(Screen grounding records)
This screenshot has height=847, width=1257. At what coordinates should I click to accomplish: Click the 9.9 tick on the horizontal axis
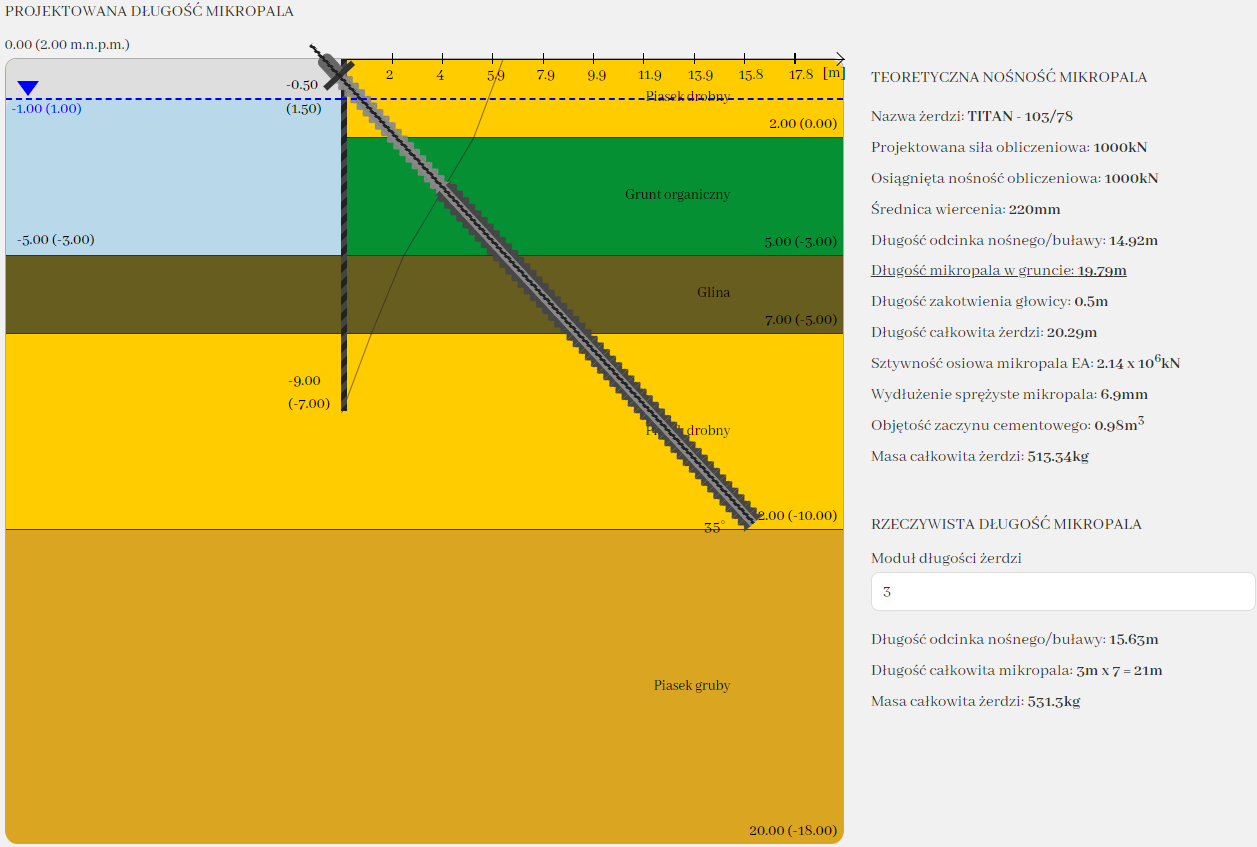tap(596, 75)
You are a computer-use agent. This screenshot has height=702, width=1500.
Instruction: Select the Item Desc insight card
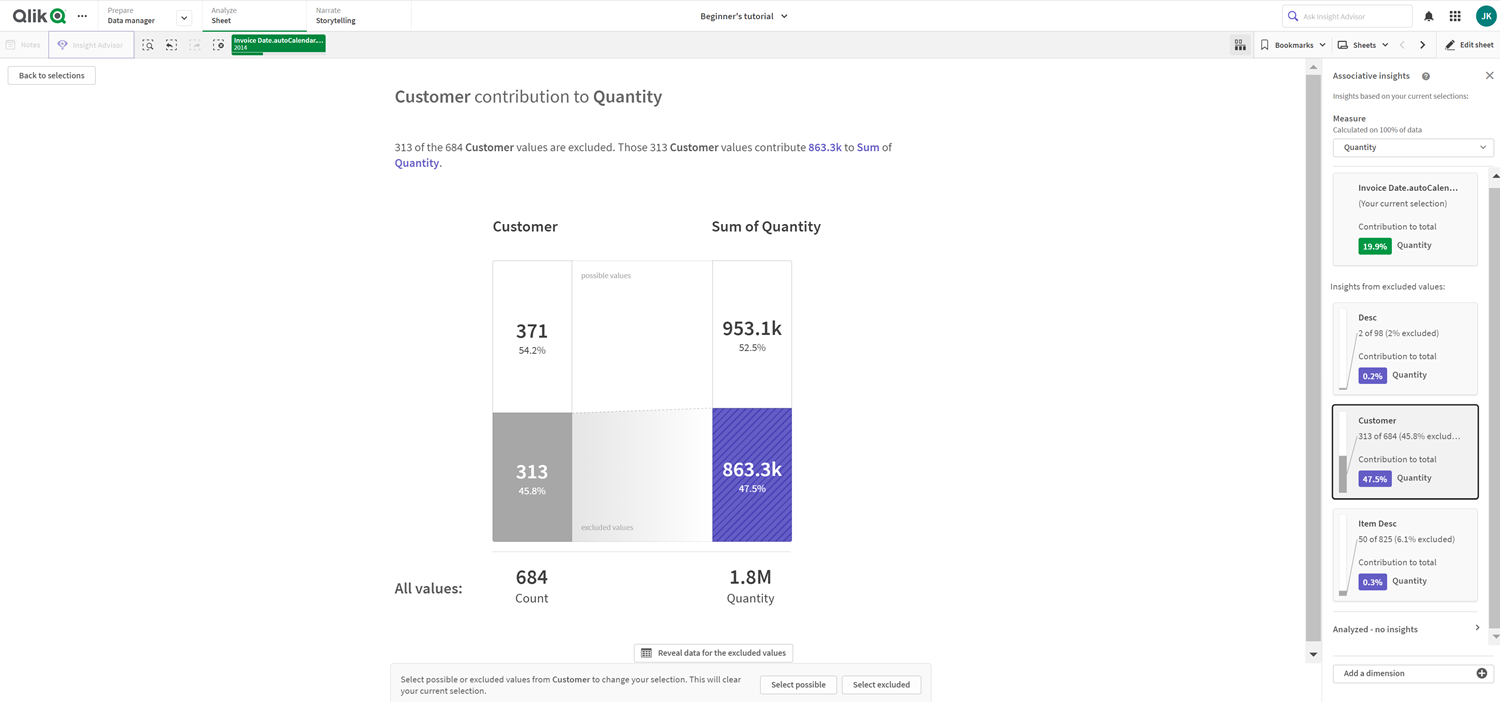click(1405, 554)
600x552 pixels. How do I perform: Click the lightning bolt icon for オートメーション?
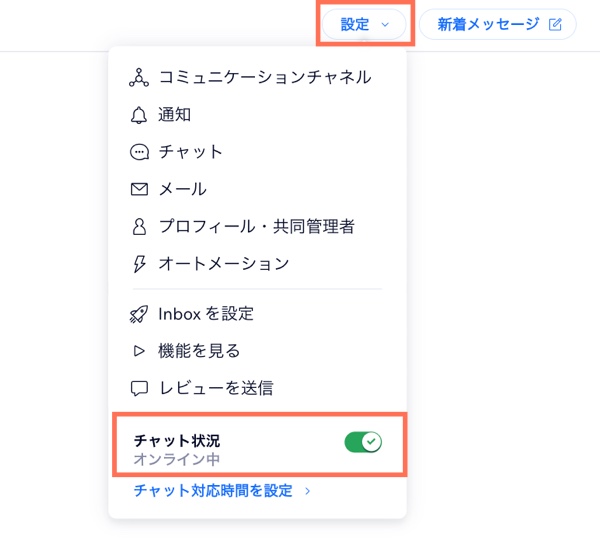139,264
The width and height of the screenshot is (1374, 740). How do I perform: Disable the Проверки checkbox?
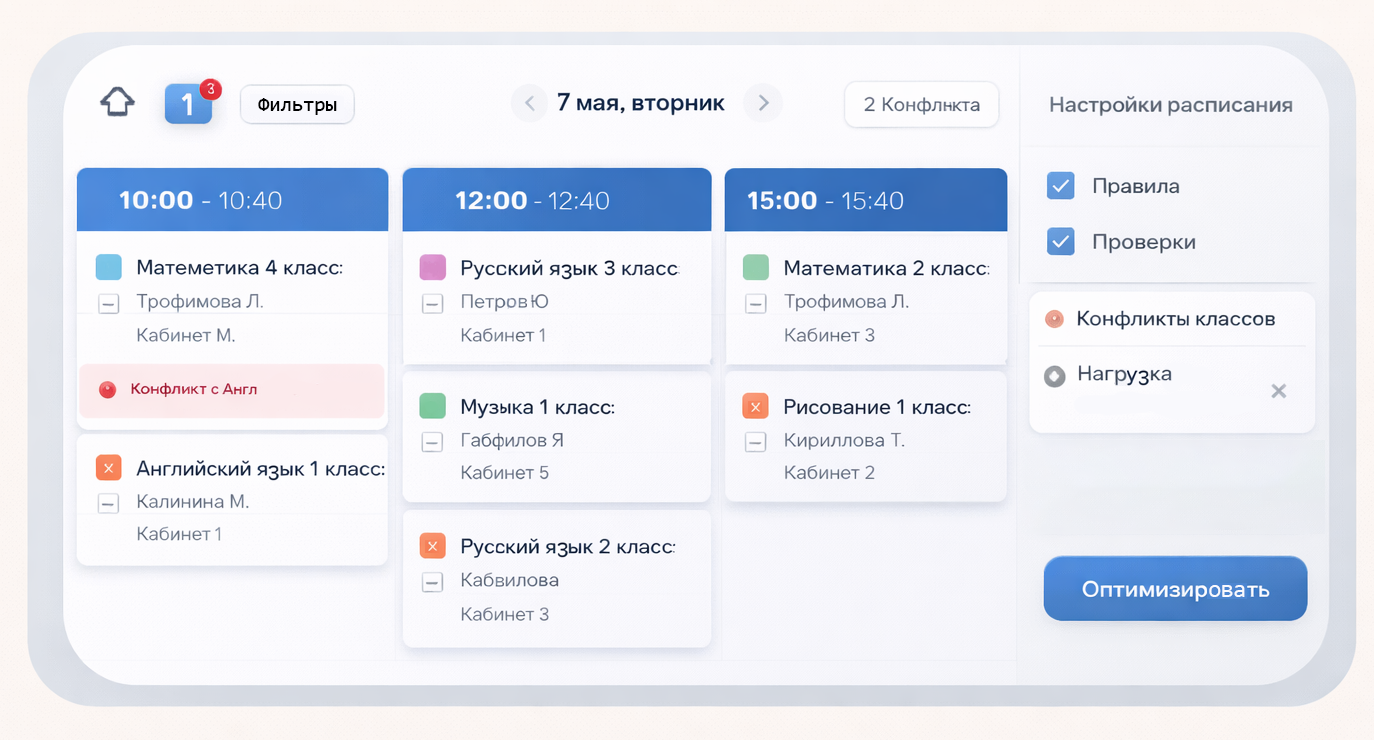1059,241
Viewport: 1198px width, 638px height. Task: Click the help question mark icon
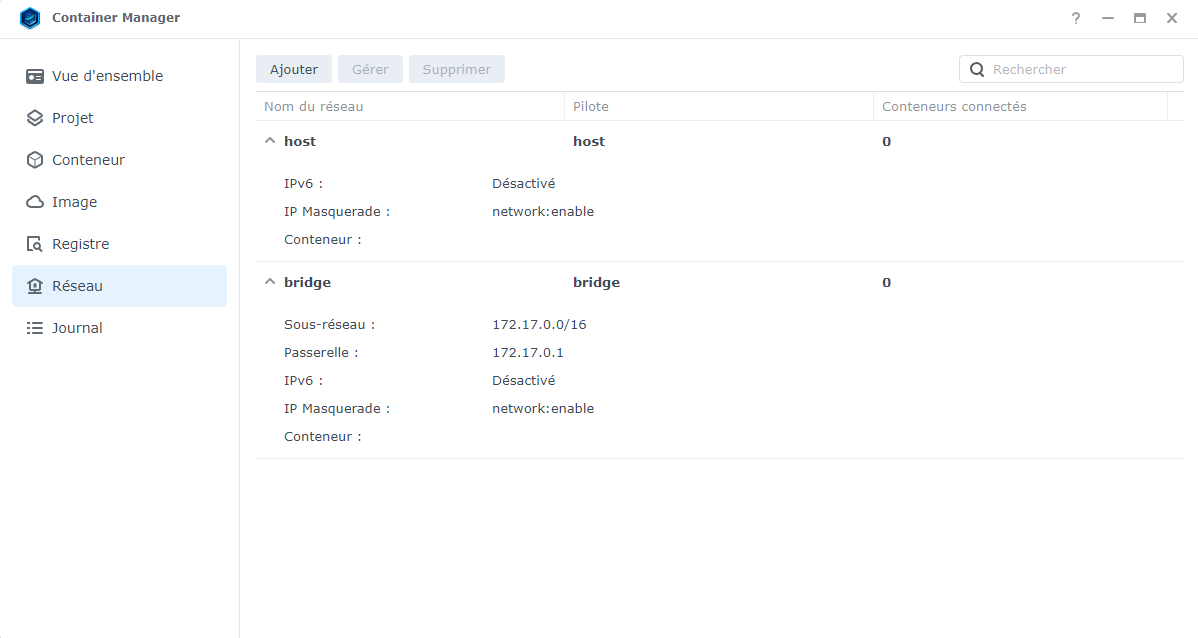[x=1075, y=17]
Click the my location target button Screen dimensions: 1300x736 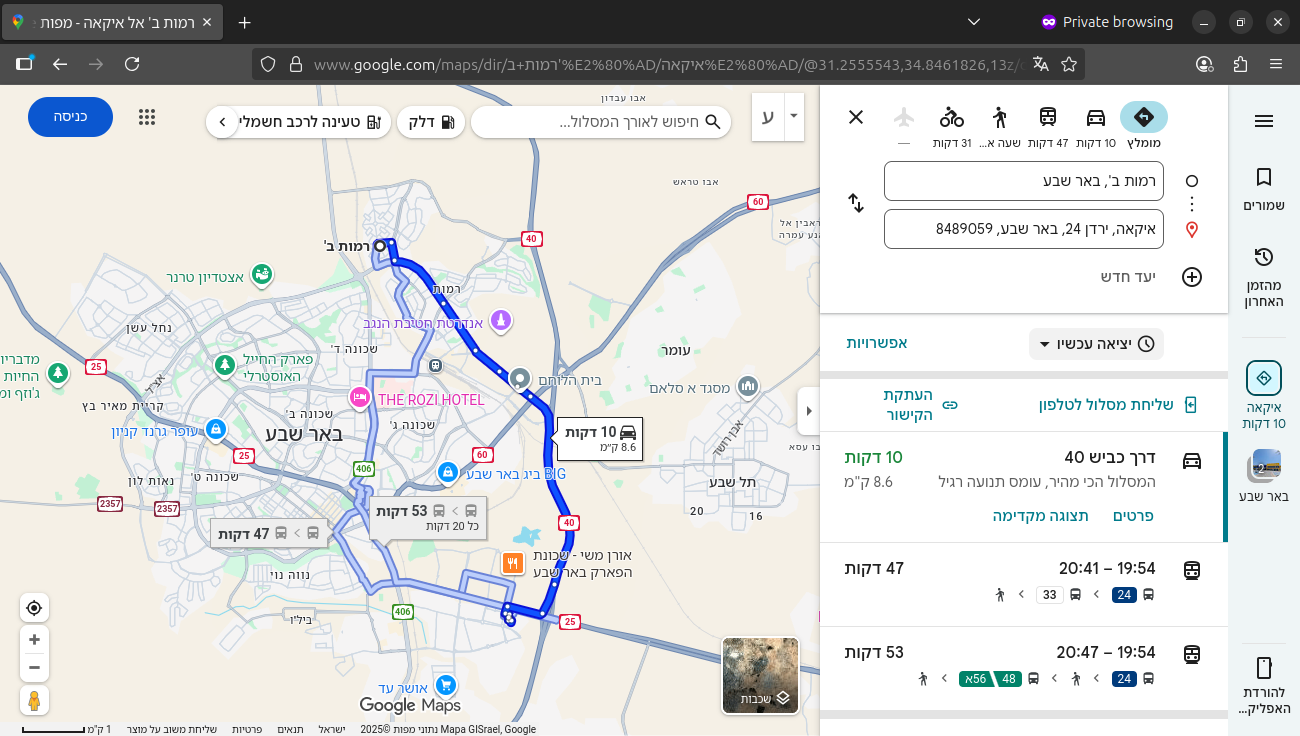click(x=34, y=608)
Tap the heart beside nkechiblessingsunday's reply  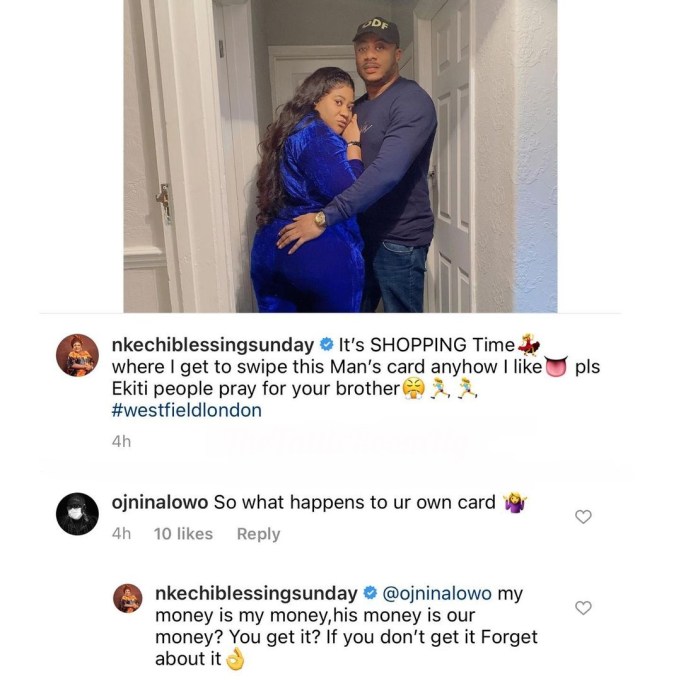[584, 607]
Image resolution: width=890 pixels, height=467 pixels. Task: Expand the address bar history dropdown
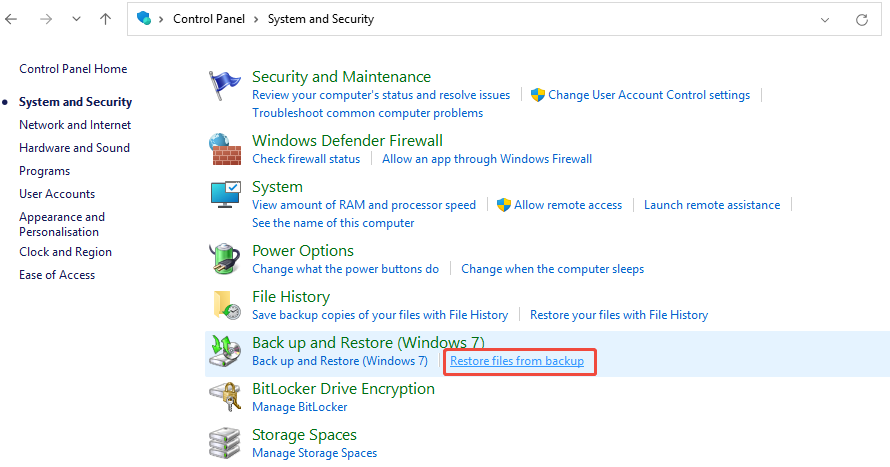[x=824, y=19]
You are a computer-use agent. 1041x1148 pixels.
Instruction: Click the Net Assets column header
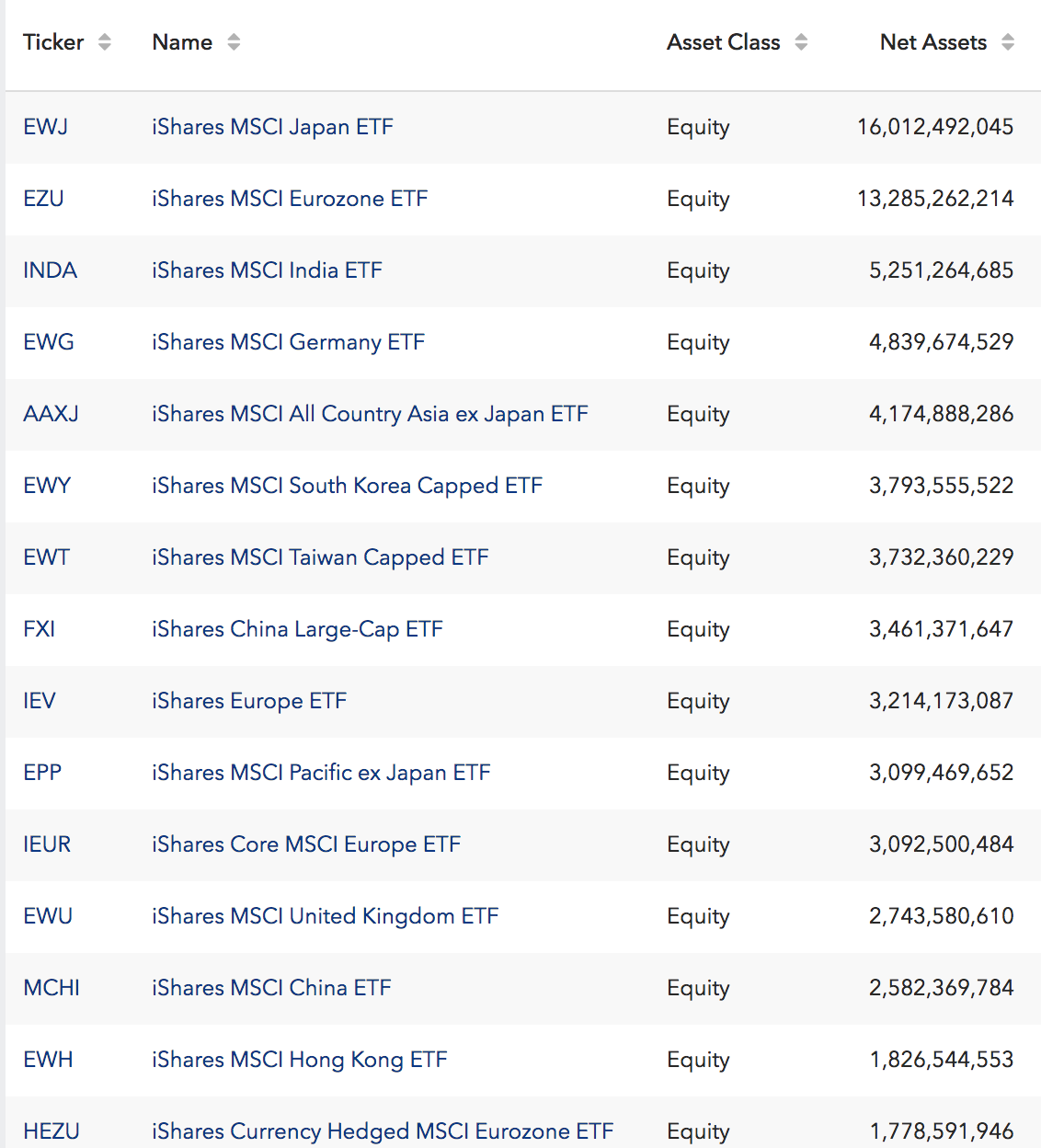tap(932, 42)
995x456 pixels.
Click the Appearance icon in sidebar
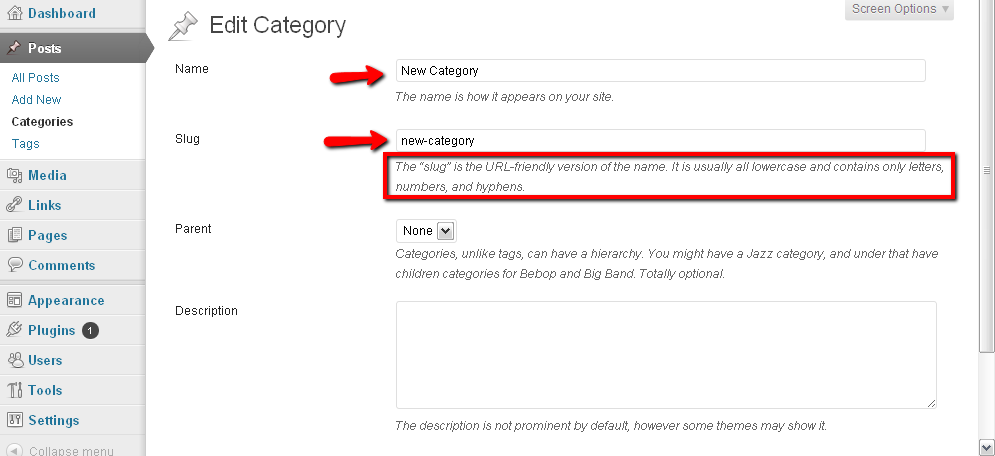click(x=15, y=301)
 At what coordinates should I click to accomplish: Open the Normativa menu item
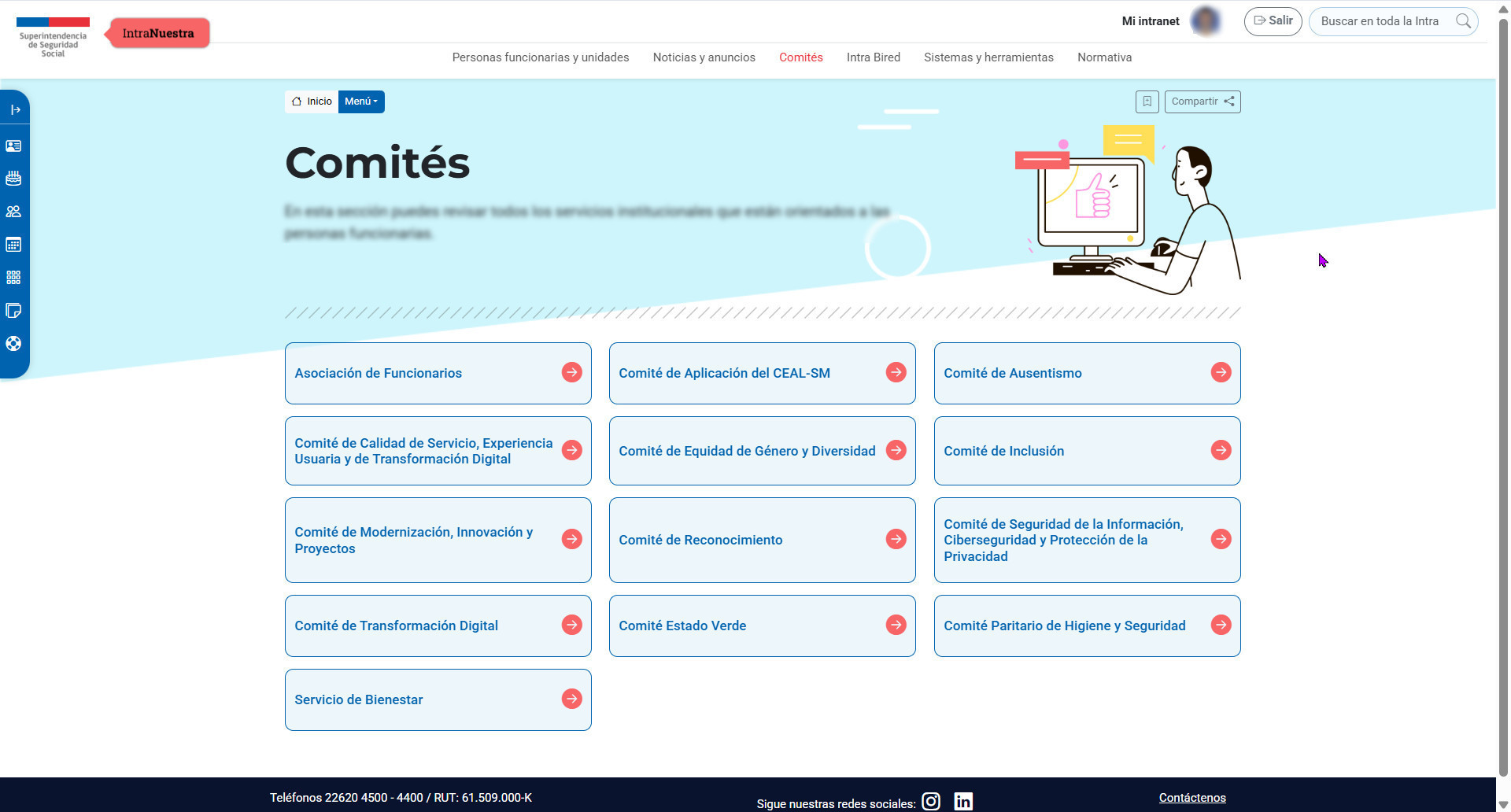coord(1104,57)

**Problem details:** Set down everything from the line containing "At what coordinates should I click to accomplish: Open" down to the end of the records, both ends included, and leave the pictures out.

**Solved exercise:**
 At what coordinates should I click to accomplish: Open the Normativa menu item
coord(1104,57)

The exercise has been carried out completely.